[Entries for locating words and elements]

#####

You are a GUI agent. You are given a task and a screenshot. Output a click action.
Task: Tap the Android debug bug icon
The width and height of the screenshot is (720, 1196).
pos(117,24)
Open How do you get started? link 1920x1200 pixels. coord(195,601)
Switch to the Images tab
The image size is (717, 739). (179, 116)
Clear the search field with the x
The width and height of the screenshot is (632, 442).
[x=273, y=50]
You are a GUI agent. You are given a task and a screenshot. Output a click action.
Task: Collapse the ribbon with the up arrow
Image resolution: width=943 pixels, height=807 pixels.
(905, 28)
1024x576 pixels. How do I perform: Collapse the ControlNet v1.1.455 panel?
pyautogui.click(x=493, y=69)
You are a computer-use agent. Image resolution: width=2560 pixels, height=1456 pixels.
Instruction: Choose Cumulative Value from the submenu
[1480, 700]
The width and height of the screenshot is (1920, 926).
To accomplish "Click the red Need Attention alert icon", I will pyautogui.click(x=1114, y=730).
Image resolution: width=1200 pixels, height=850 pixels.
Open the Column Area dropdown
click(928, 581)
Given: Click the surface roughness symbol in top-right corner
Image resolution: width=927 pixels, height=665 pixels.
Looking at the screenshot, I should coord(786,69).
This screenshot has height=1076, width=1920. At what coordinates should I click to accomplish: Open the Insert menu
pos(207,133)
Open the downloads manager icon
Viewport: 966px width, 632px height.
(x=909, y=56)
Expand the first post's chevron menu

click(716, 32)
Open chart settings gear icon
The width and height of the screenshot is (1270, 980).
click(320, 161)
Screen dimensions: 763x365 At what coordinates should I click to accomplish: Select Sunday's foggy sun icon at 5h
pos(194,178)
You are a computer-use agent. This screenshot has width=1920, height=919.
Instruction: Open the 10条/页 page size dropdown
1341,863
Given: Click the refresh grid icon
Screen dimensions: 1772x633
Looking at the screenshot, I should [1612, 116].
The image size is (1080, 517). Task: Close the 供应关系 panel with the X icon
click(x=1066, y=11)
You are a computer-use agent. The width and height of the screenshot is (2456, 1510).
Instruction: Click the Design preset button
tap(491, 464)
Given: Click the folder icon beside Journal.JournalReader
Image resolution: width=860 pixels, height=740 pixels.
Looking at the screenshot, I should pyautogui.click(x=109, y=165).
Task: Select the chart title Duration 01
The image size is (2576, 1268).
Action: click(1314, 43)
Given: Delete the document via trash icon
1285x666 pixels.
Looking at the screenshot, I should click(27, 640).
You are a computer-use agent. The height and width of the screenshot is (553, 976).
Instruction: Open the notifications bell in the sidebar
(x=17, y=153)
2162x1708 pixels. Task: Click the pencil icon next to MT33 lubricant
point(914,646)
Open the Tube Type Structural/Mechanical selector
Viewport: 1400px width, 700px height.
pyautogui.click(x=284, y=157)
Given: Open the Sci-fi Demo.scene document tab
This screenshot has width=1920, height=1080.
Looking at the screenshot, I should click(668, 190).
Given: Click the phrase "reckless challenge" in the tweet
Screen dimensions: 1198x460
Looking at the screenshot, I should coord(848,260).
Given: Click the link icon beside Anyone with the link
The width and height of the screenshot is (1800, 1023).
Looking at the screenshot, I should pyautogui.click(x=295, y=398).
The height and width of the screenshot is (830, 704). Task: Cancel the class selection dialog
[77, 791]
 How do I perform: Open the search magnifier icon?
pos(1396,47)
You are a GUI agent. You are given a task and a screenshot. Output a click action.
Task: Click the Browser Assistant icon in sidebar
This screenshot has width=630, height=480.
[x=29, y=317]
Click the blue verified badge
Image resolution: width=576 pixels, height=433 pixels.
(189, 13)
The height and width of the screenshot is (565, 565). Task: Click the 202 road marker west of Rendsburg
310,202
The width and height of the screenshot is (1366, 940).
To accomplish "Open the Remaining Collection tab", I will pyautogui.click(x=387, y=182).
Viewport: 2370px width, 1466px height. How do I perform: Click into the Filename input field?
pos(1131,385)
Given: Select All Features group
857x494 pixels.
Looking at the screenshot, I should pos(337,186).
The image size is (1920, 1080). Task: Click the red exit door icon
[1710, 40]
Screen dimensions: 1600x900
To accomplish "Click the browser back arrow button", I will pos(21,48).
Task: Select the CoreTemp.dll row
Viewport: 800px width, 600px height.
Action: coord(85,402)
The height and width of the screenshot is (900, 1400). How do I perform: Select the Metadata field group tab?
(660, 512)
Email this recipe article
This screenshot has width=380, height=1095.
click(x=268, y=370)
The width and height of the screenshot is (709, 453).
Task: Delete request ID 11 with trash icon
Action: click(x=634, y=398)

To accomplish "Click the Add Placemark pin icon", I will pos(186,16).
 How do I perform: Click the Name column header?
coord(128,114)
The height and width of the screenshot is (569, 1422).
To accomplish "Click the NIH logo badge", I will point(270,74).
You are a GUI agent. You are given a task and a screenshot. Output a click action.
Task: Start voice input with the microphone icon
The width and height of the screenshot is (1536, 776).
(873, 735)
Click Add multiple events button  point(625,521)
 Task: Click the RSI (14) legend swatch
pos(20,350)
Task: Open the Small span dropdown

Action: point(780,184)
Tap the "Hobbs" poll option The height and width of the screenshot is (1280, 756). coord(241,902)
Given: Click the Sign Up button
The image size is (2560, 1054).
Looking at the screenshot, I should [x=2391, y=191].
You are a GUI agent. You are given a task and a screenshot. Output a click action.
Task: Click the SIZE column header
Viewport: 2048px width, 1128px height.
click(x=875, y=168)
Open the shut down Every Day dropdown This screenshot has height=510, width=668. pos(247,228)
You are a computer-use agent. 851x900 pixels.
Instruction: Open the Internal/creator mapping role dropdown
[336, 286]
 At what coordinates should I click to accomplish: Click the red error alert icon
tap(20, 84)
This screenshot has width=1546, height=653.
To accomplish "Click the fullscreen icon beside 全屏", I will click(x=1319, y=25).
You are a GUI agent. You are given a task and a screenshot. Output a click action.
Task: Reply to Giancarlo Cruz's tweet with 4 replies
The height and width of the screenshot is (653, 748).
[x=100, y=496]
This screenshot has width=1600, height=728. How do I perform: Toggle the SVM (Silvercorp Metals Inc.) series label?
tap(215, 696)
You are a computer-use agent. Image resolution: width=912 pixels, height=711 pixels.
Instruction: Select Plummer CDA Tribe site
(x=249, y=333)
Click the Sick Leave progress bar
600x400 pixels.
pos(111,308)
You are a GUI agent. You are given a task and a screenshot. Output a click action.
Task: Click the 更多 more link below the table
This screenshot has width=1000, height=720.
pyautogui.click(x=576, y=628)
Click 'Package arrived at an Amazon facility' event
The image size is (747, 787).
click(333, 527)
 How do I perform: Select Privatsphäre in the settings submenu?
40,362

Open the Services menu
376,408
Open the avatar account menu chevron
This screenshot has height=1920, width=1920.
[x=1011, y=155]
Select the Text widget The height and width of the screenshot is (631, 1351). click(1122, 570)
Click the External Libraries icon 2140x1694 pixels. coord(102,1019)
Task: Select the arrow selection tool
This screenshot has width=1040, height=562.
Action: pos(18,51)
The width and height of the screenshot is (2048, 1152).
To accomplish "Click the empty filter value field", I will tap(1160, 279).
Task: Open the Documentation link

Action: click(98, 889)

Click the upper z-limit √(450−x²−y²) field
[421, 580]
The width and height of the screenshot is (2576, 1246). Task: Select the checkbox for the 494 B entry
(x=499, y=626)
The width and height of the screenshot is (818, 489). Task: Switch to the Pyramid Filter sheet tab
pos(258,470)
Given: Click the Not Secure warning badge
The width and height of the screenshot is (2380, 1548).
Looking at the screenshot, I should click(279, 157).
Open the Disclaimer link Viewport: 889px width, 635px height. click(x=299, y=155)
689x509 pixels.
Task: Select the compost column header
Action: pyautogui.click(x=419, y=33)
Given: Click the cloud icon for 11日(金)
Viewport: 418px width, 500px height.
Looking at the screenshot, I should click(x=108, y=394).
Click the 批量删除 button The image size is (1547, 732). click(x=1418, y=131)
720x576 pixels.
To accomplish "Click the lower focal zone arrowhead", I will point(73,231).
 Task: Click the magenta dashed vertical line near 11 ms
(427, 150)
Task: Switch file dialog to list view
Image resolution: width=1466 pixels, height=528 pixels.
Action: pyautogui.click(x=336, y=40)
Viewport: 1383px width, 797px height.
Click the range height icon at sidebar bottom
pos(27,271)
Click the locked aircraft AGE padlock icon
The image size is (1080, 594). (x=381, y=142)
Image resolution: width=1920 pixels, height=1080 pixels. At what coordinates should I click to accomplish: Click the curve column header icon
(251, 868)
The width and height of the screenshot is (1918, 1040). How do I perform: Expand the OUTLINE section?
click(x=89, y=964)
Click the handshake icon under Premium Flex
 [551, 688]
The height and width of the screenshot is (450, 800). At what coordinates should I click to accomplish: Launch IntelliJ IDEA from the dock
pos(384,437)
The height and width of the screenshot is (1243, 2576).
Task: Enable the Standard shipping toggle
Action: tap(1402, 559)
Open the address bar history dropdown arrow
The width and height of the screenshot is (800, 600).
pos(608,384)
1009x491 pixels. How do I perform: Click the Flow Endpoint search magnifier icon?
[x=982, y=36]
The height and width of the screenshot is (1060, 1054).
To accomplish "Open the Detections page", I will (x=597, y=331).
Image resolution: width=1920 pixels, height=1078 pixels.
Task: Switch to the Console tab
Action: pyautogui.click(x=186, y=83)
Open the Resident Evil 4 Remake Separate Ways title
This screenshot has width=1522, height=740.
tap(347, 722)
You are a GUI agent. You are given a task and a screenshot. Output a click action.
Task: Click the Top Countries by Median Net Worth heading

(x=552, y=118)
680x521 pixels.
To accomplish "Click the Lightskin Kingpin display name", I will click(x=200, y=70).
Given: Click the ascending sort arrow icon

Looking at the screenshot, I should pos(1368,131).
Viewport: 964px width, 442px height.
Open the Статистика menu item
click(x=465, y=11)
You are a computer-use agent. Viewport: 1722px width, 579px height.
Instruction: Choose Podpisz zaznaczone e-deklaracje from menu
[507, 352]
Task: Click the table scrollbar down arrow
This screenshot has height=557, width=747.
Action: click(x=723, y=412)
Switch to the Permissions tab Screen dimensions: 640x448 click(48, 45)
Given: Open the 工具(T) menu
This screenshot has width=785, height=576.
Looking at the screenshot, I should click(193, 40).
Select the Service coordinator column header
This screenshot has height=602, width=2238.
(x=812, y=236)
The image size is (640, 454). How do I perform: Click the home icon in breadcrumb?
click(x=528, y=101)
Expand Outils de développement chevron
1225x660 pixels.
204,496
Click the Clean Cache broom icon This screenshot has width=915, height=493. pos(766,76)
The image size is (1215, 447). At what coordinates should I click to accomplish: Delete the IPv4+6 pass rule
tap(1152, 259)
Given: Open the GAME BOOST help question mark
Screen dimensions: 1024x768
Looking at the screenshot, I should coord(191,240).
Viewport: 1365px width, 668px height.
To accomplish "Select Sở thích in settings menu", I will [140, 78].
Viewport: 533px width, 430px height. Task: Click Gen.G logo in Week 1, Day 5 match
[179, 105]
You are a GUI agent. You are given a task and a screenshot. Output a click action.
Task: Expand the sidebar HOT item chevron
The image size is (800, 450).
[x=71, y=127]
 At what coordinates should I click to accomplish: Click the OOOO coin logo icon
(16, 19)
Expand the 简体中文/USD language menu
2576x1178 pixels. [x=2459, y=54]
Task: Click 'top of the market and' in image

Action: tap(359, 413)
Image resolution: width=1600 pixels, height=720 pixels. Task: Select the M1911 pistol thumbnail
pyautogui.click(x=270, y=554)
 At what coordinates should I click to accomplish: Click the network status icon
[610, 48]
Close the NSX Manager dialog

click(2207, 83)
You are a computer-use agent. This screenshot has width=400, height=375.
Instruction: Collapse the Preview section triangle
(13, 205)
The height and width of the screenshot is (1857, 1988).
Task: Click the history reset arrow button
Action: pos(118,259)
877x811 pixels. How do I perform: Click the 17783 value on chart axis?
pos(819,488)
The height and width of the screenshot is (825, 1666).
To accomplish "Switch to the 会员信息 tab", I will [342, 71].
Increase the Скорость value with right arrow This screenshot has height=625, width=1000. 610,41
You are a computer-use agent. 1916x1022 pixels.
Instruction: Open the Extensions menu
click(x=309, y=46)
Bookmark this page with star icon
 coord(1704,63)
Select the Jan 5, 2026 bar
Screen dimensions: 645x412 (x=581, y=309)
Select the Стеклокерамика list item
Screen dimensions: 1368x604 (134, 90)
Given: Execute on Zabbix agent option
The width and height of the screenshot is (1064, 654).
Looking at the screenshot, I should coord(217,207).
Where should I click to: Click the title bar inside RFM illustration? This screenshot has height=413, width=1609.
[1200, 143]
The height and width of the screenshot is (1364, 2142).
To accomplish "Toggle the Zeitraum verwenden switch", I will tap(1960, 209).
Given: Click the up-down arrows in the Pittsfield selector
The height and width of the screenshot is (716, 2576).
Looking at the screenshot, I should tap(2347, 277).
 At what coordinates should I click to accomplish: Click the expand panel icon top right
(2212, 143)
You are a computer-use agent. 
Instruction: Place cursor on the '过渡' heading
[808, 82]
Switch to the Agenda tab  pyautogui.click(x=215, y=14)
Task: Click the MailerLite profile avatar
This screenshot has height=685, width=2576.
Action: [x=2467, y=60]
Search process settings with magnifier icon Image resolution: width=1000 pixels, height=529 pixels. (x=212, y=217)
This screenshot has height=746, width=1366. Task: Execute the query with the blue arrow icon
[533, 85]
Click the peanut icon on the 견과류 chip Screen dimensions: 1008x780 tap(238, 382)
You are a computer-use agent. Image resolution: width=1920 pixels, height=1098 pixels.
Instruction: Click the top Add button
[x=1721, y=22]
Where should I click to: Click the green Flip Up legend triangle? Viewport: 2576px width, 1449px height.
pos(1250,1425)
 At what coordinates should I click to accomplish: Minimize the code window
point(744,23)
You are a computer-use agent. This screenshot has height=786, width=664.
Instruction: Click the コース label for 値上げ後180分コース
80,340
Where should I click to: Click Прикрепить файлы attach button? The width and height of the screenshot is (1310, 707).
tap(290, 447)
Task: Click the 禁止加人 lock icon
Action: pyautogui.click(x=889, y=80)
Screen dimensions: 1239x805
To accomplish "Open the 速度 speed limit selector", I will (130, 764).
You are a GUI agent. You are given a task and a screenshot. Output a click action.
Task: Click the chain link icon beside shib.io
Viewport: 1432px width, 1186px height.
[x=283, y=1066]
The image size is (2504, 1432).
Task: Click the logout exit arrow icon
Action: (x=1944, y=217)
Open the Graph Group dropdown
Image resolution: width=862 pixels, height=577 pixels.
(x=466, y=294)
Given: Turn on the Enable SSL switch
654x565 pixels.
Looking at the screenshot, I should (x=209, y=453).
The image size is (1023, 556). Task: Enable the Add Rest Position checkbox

#####

Copy out the lines of the records from the line with "How do I perform: Select Privatsphäre" to the line with "Click the External", both included, without changing anything.

Exercise output:
 How do I perform: Select Privatsphäre in the settings submenu?
40,362

Open the Services menu
376,408
Open the avatar account menu chevron
This screenshot has height=1920, width=1920.
[x=1011, y=155]
Select the Text widget The height and width of the screenshot is (631, 1351). click(1122, 570)
Click the External Libraries icon 2140x1694 pixels. coord(102,1019)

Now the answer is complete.